Loading data in QIIME

Now, we will import our dataset into QIIME2 for further processing. There are different data formats supported by QIIME2 when it comes to importing. So, having a basic knowledge about those formats and their corresponding procedures to import them would be helpful.

More information can be accessed here

In our previous step, we applied filtering using trimmomatic tool. This filtering step generated new sequence files with names with suffixes like 1P_L001.fastq.gz. We we will create a manifest file containing filepath of forward and backward sequence read files.

Create manifest file

To automate the generation of manifest file, we will use the following shell script

create_manifest.sh

# author: Pankaj chejara
# Script to create manifest file for qiime2

samples=()

for filename in ./raw_files/*.fastq.gz; do
    base=$(basename "$filename" .fastq.gz)
    nf=$(echo $base | sed -e 's/.......$//');
    if ! [[ ${samples[@]} =~ $nf ]]
    then
      samples+=("$nf");
    fi
  done

echo "sample-id    forward-absolute-filepath    reverse-absolute-filepath" > manifest.csv

for sample in "${samples[@]}"; do
  forward="$PWD/trimm_outputs/${sample}_1P.fastq.gz"
  backward="$PWD/trimm_outputs/${sample}_2P.fastq.gz"
  sampleid=$(echo $sample | sed -e 's/_.*//')
  echo "$sampleid    $forward    $backward" >> manifest.csv
  #echo "$sampleid,$backward,backward" >> manifest.csv
done;

This script will generate a manifest file which looks like this

sample-id	absolute-filepath	direction
ADenoma12-2799	/Users/pankaj/Documents/Metrosert/Public dataset/zakular2014/trimm_outputs/ADenoma12-2799_S12_L001_1P.fastq.gz	forward
ADenoma12-2799	/Users/pankaj/Documents/Metrosert/Public dataset/zakular2014/trimm_outputs/ADenoma12-2799_S12_L001_2P.fastq.gz	backward
Ademona1-2065	/Users/pankaj/Documents/Metrosert/Public dataset/zakular2014/trimm_outputs/Ademona1-2065_S1_L001_1P.fastq.gz	forward

Tip

Do not forget to change the directories in the script as per your environment.
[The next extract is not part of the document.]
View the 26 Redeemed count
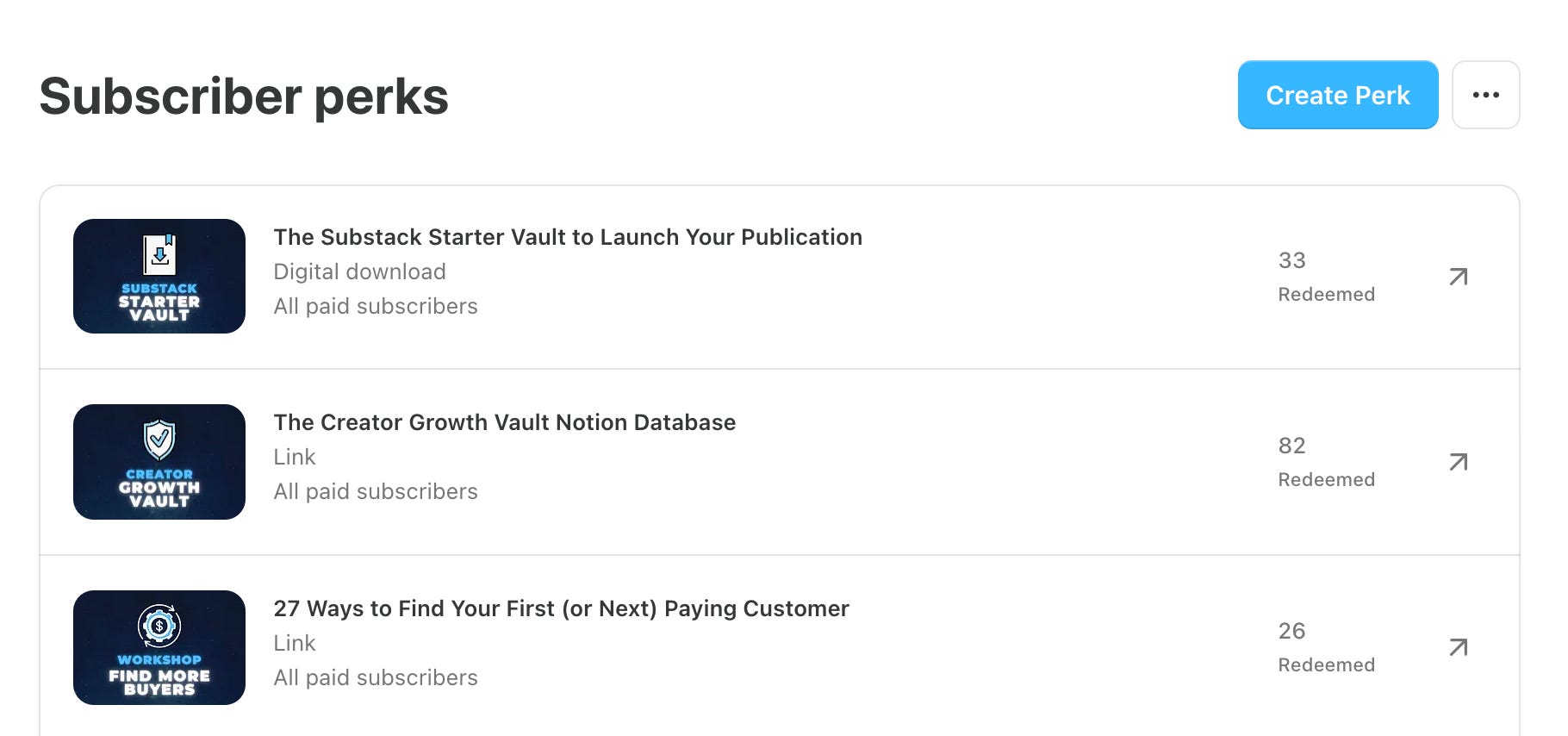Image resolution: width=1568 pixels, height=736 pixels. pos(1326,647)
The script scans raw_data directory to fetch all sample ids and then generate manifest file with filepaths (of files obtained after trimmomatic).

Import sequences reads in QIIME

To import our dataset, we will use the generated manifest file and run the following command.

qiime tools import \
  --type 'SampleData[PairedEndSequencesWithQuality]' \
  --input-path manifest.csv \
  --input-format PairedEndFastqManifestPhred33V2 \
  --output-path paired-end-demux.qza

On successful execution of the above command, a new qiime artifact paired-end-demux.qza will be generated.